→ **Problem requirements**: Transcribe the line with "You are a GUI" and all the lines that follow it in the material below, exactly as they stand.

→ **Data for this task**:
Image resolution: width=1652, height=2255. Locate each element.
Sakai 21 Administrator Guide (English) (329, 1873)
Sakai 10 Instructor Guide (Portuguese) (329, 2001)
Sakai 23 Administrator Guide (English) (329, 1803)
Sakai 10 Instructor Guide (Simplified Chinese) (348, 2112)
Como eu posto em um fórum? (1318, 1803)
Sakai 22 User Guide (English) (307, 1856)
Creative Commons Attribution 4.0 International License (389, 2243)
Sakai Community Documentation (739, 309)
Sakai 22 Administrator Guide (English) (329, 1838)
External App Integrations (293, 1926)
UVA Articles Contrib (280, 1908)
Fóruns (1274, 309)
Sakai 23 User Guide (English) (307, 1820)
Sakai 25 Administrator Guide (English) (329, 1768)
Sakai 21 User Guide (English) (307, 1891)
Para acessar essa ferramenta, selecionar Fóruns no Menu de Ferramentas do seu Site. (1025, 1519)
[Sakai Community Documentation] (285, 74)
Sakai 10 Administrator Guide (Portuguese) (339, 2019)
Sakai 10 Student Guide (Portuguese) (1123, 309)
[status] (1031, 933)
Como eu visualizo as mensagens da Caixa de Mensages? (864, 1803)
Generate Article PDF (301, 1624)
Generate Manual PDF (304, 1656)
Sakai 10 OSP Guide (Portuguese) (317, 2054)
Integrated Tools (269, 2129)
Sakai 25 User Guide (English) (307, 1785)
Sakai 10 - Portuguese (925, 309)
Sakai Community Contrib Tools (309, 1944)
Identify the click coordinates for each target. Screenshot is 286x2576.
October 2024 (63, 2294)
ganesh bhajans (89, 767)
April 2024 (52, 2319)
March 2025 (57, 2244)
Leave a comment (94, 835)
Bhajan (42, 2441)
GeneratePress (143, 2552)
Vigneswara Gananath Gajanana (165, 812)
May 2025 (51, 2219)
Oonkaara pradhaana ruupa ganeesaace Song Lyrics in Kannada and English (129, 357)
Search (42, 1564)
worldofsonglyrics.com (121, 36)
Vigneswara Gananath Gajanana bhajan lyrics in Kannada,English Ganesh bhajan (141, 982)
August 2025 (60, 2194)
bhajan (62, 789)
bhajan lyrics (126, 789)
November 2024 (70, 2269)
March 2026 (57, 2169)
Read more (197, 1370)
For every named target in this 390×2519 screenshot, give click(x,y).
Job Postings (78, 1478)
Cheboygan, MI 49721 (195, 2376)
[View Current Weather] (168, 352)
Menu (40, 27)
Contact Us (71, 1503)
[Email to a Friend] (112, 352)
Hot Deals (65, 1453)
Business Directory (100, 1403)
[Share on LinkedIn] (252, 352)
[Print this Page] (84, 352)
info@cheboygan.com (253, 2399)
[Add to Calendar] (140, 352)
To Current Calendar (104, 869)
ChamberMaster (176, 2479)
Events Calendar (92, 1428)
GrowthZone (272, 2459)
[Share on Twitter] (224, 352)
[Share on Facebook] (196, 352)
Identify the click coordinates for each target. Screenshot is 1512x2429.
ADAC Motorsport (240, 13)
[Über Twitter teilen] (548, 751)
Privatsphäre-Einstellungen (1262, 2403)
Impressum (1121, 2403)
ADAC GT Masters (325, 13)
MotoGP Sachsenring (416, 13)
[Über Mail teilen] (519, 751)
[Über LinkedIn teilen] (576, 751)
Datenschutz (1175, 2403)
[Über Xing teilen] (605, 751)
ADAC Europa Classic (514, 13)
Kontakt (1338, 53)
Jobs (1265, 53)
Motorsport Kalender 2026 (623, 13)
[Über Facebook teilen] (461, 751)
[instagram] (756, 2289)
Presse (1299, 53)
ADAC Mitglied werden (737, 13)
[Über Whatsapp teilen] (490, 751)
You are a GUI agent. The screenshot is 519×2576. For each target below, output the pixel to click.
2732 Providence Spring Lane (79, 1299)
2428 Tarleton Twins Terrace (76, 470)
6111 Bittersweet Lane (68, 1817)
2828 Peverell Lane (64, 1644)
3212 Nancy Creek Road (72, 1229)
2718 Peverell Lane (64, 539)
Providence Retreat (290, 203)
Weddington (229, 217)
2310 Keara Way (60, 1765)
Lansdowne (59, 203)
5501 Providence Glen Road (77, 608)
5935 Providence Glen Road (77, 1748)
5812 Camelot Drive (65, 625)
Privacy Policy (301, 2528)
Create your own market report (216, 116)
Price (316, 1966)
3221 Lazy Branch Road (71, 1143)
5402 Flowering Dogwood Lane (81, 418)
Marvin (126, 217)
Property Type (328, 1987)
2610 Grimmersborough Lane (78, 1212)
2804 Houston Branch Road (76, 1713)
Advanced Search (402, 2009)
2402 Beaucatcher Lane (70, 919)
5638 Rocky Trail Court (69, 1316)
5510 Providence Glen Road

→ **Response area**:
You are a GUI agent. The screenshot is 519×2576. For each target below, output the pixel to click.
2732 Providence Spring Lane (79, 1299)
2428 Tarleton Twins Terrace (76, 470)
6111 Bittersweet Lane (68, 1817)
2828 Peverell Lane (64, 1644)
3212 Nancy Creek Road (72, 1229)
2718 Peverell Lane (64, 539)
Providence Retreat (290, 203)
Weddington (229, 217)
2310 Keara Way (60, 1765)
Lansdowne (59, 203)
5501 Providence Glen Road (77, 608)
5935 Providence Glen Road (77, 1748)
5812 Camelot Drive (65, 625)
Privacy Policy (301, 2528)
Create your own market report (216, 116)
Price (316, 1966)
3221 Lazy Branch Road (71, 1143)
5402 Flowering Dogwood Lane (81, 418)
Marvin (126, 217)
Property Type (328, 1987)
2610 Grimmersborough Lane (78, 1212)
2804 Houston Branch Road (76, 1713)
Advanced Search (402, 2009)
2402 Beaucatcher Lane (70, 919)
5638 Rocky Trail Court (69, 1316)
5510 Providence Glen Road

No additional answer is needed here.